The leader of the PP, Alberto Núñez Feijóo, opened the week when he received the Government with an interview with El in which, among other things, he assured that “it is difficult for anyone to want to invest in Spain right now”, and made references to the problems politicians and the supposed failure of the rule of law and the division of powers. It is assumed that this is the attitude expected from the large Spanish and international business groups, but there are already indications and statements from large companies that things are not going that way. Despite the fact that you never know and the economic slowdown already underway will take its toll; investment will suffer, but for different reasons than those advanced by Feijóo.
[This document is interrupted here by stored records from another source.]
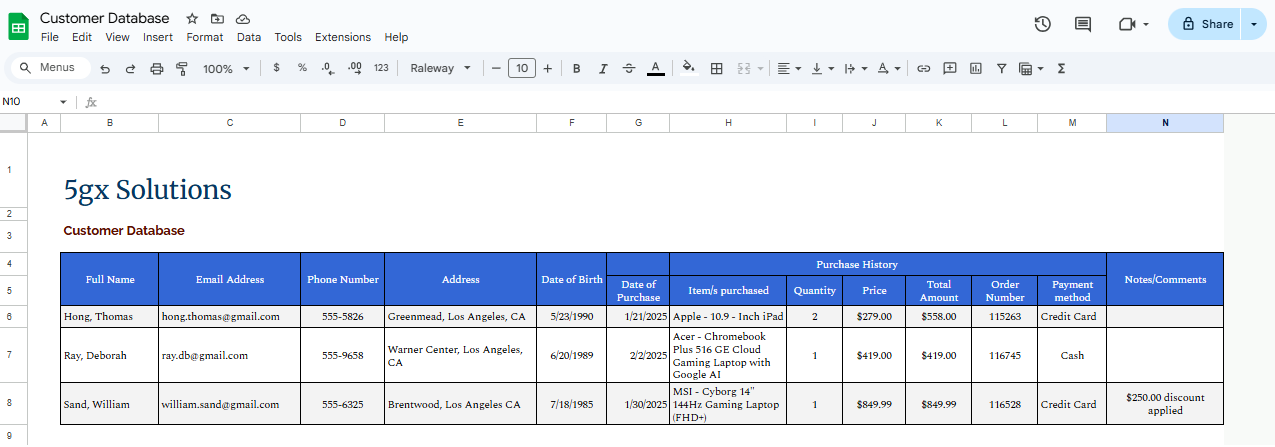Toggle strikethrough formatting
Viewport: 1275px width, 447px height.
[x=628, y=68]
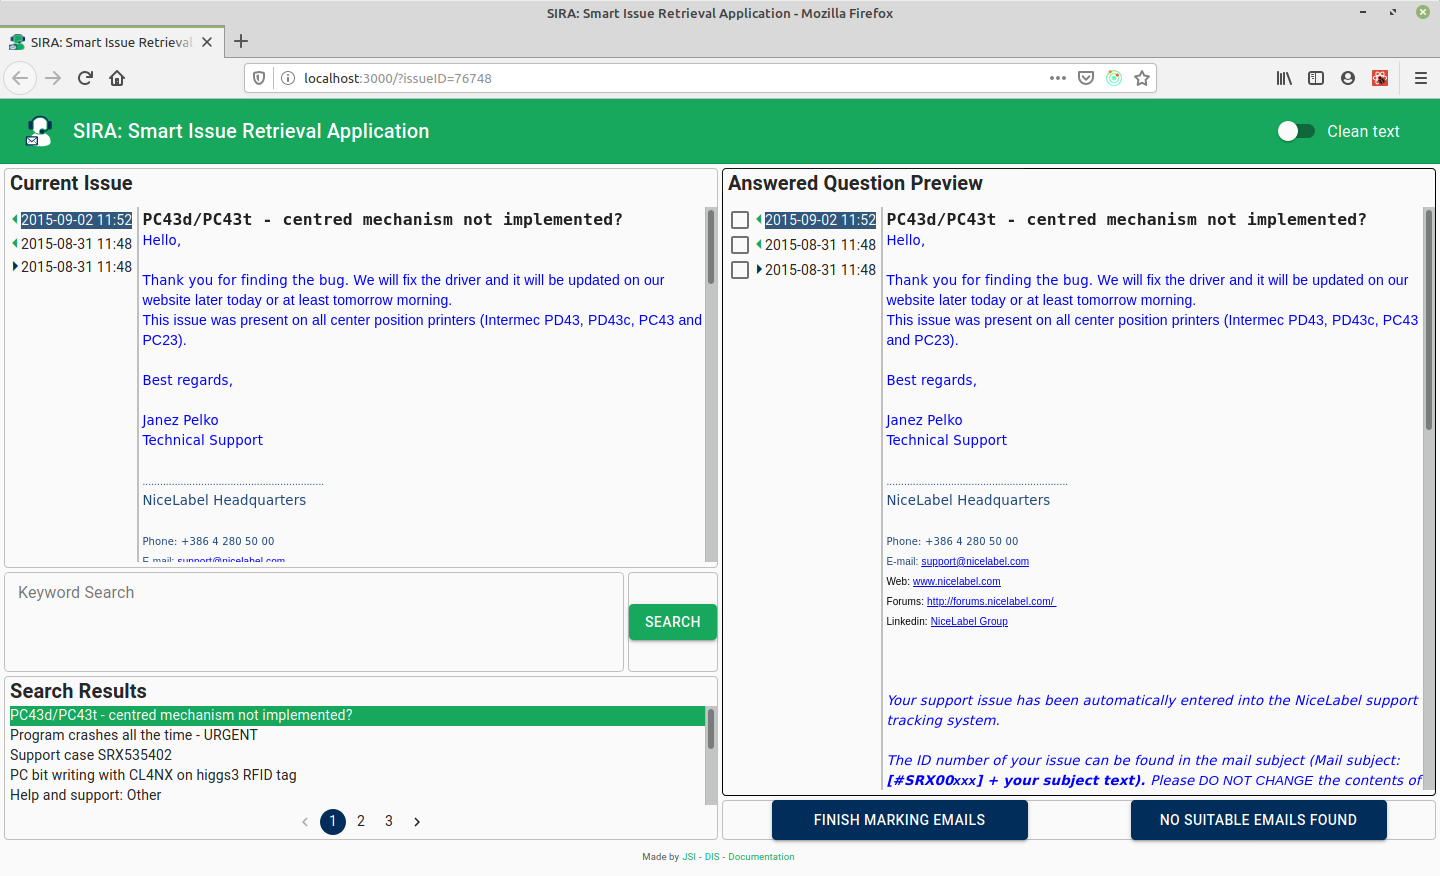Click No Suitable Emails Found button

tap(1258, 820)
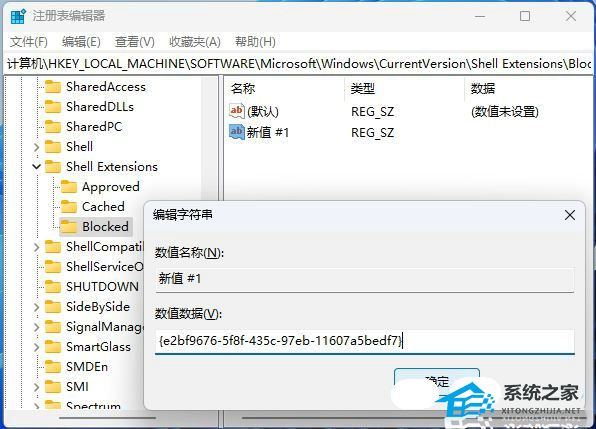
Task: Expand the SmartGlass tree node
Action: (x=36, y=347)
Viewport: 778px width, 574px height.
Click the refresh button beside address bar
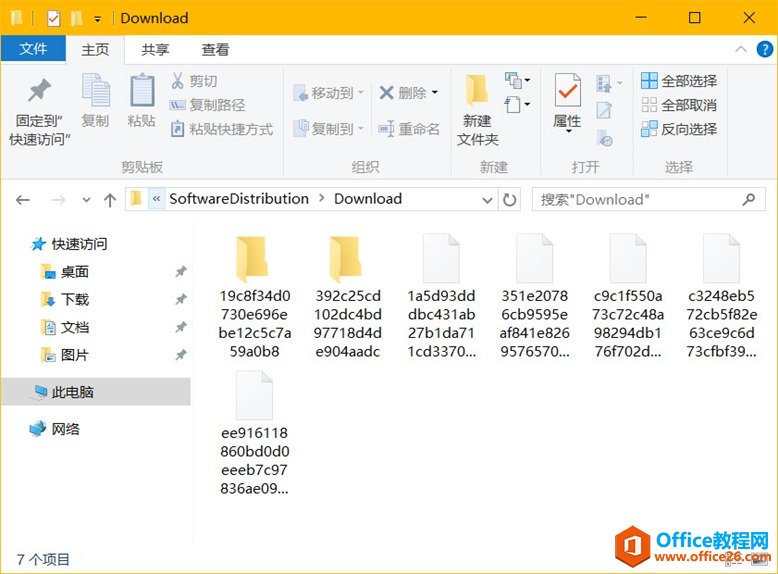coord(510,199)
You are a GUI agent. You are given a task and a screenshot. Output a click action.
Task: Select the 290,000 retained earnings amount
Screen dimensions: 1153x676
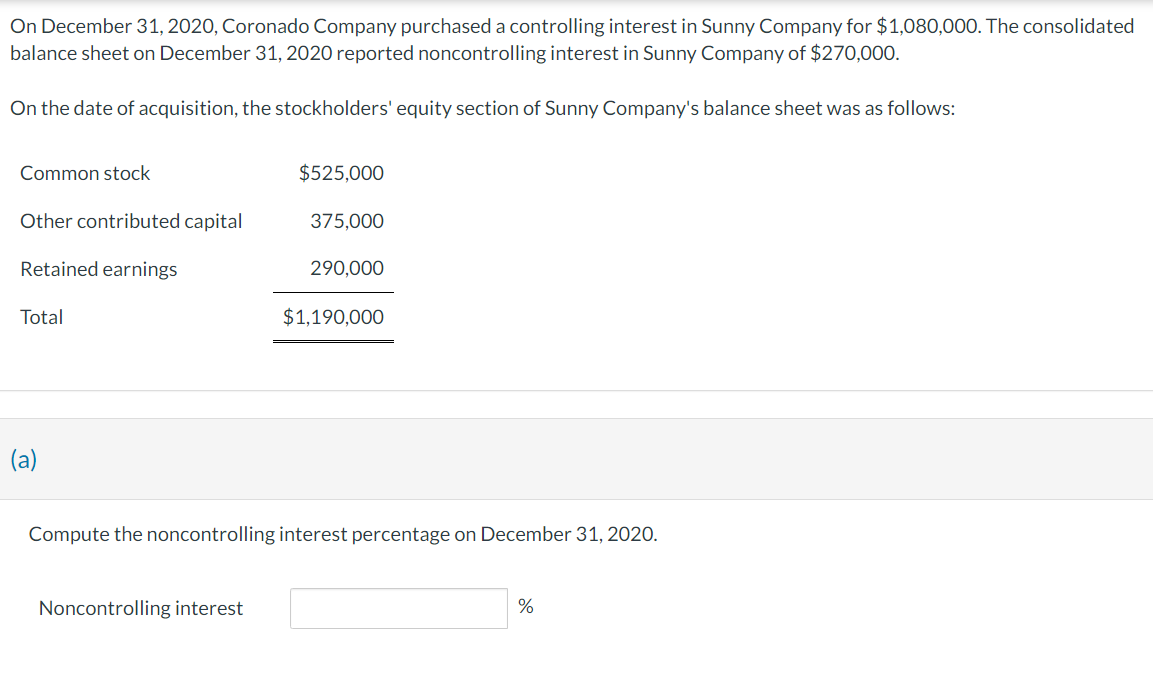pos(346,268)
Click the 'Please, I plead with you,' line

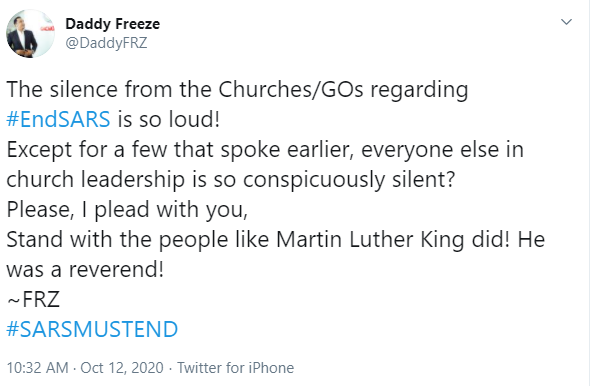[127, 210]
And, in this event, the businessmen found themselves on Friday with a double piece of news that concerned them and that came from the Basque and Catalan nationalist sphere. The first, that the leaders of Andoni Ortuzar’s PNB met in Bilbao with those of Junts, Carles Puigdemont’s party, to study possible joint actions, especially in the parliamentary sphere, in which they gather twelve deputies.
The second, that the Basque formation had decided to change the candidate for lehendakari and had ruled out re-proposing the current incumbent, Iñigo Urkullu. Yesterday it was announced that the new headliner will be Imanol Pradales.
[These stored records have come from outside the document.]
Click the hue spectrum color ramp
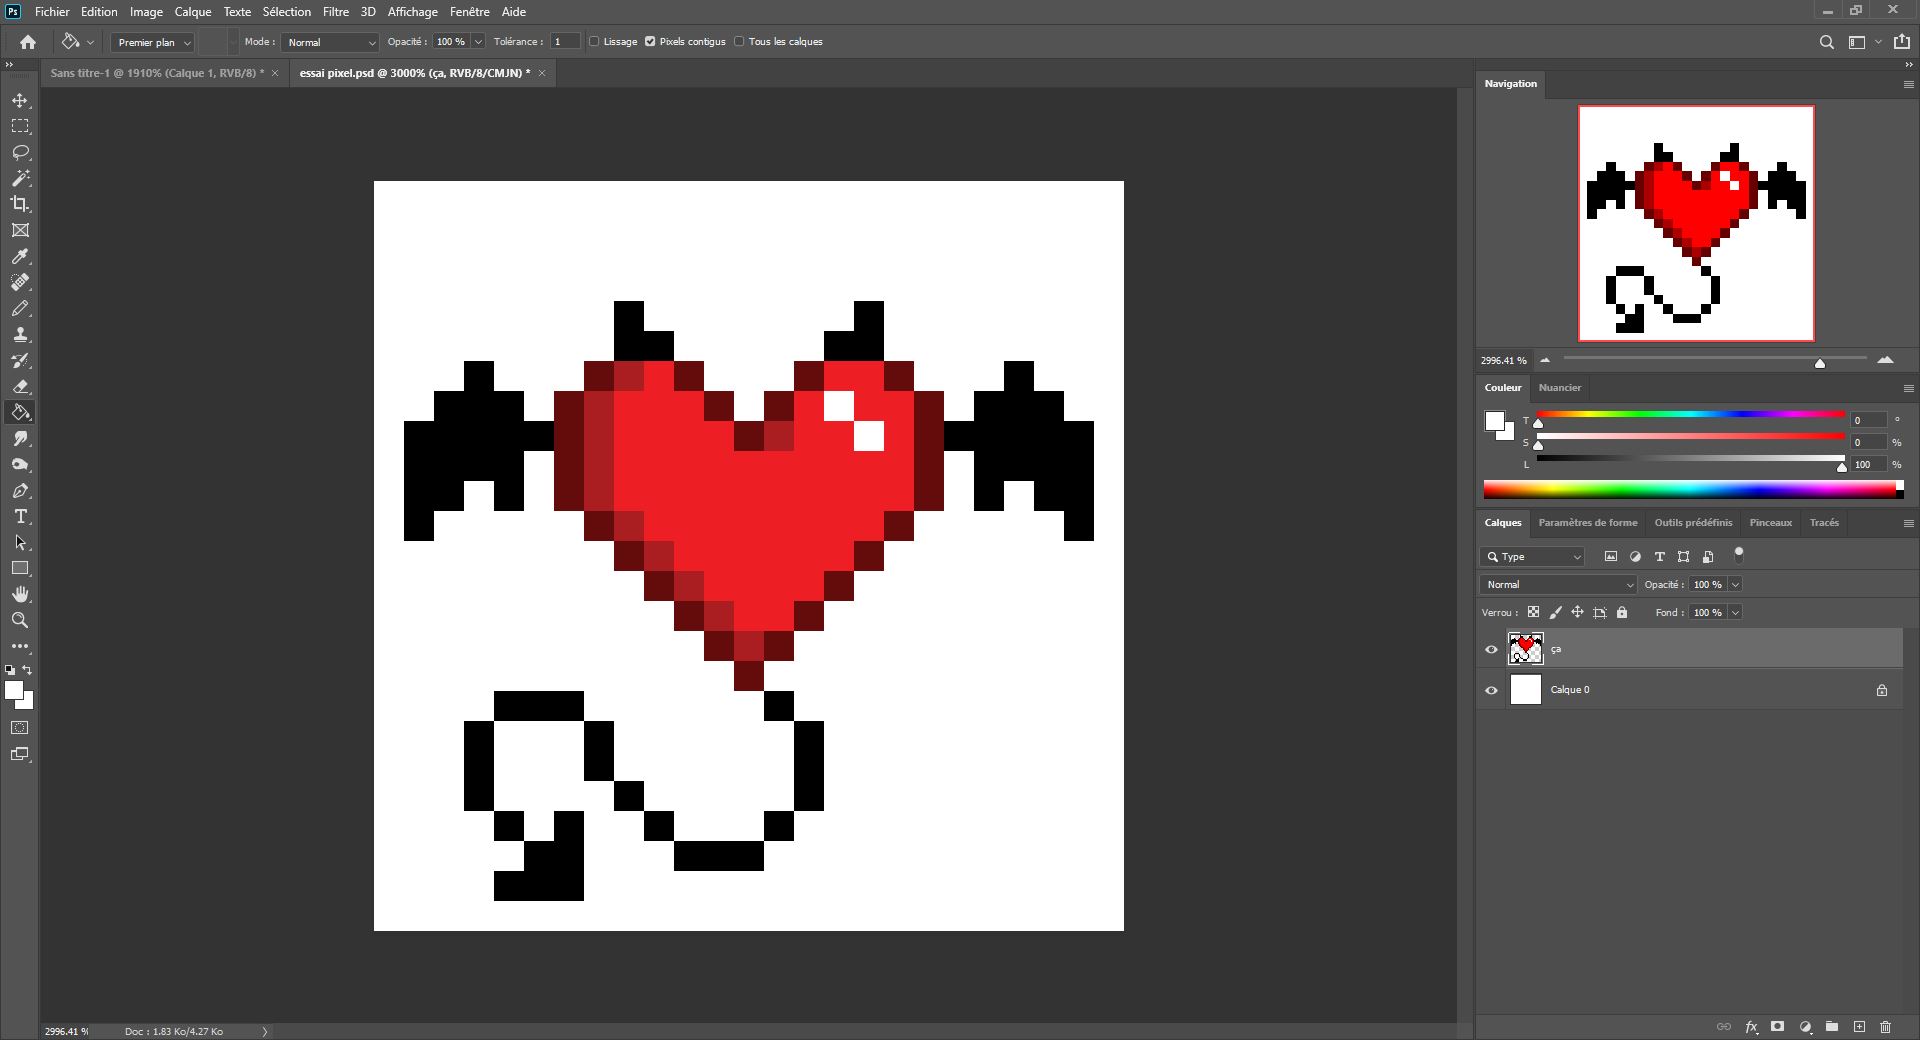Image resolution: width=1920 pixels, height=1040 pixels. tap(1690, 489)
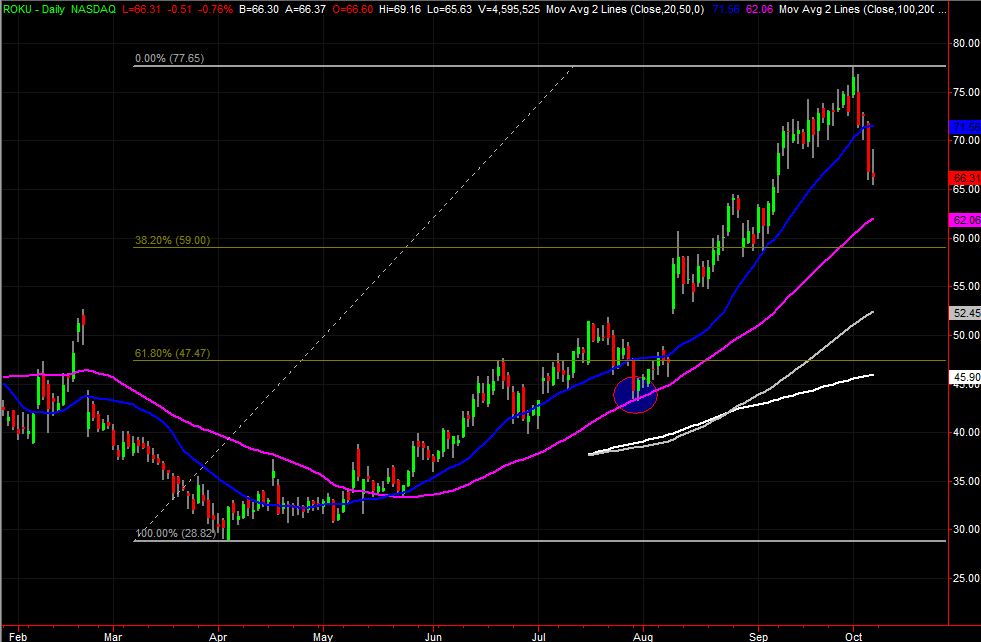The width and height of the screenshot is (981, 642).
Task: Click the blue circle marker near August
Action: pyautogui.click(x=634, y=391)
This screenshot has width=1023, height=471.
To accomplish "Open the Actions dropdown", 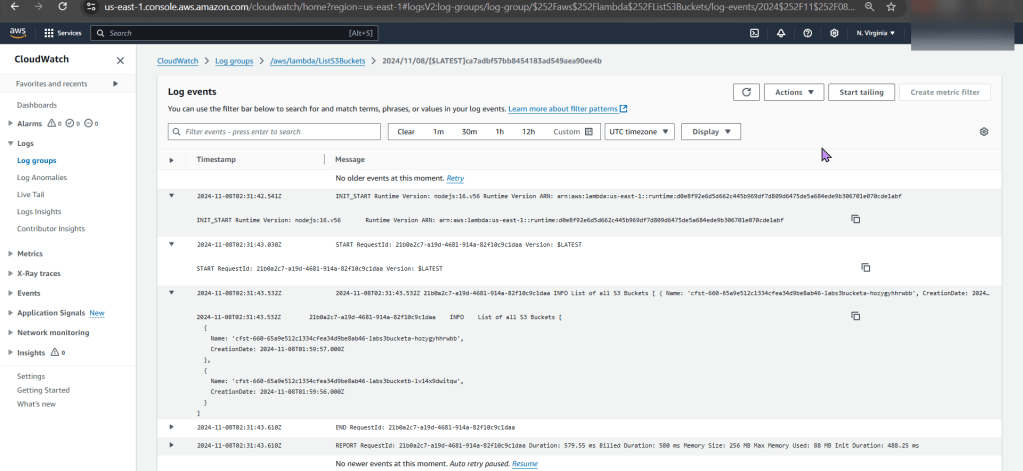I will [794, 92].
The interest of the Spanish economic elite in the issue lies in the possibility, encouraged at the beginning by the Catalan bourgeoisie, but already shared by Madrid, that the nationalist front acts as a counterweight to Sumar in terms of policies government finances. Especially, although not only in this area, in the always relevant fiscal portfolio, a battle horse between conservatives and progressives. In fact, Jordi Turull, general secretary of Junts, who was at the meeting, declared in Bilbao that the agreements on social or economic issues of the socialists have nothing to do with them. “They don’t link us and they know it.”
Anhel, that of economic power, which does not seem easy, since the Prime Minister has a formidable tool to attract wills: the general budgets of the State. It is the instrument par excellence to achieve economic peace with the nationalists. Territorial investments in exchange for support, very much in line with the model that governed Spanish politics throughout democracy and even shortly after the Great Recession of 2008, with an ephemeral upturn during Mariano’s final agony Rajoy
At first, the announcement of the PNB relief was met with some concern in these areas. The PNB was in the process of steering the ship towards a strategy of greater tension with the State, to counter Bildu’s electoral power, and was looking for a radical replacement for the reasonable Urkullu, who, even though he knew it was impossible to agree with the PP, had he been willing to talk because he thought that the future is always an unknown that offers surprises? The first impression is that the Basque nationalist leaders have opted for a more modern profile, but very focused on management, a fact that always pleases economic power.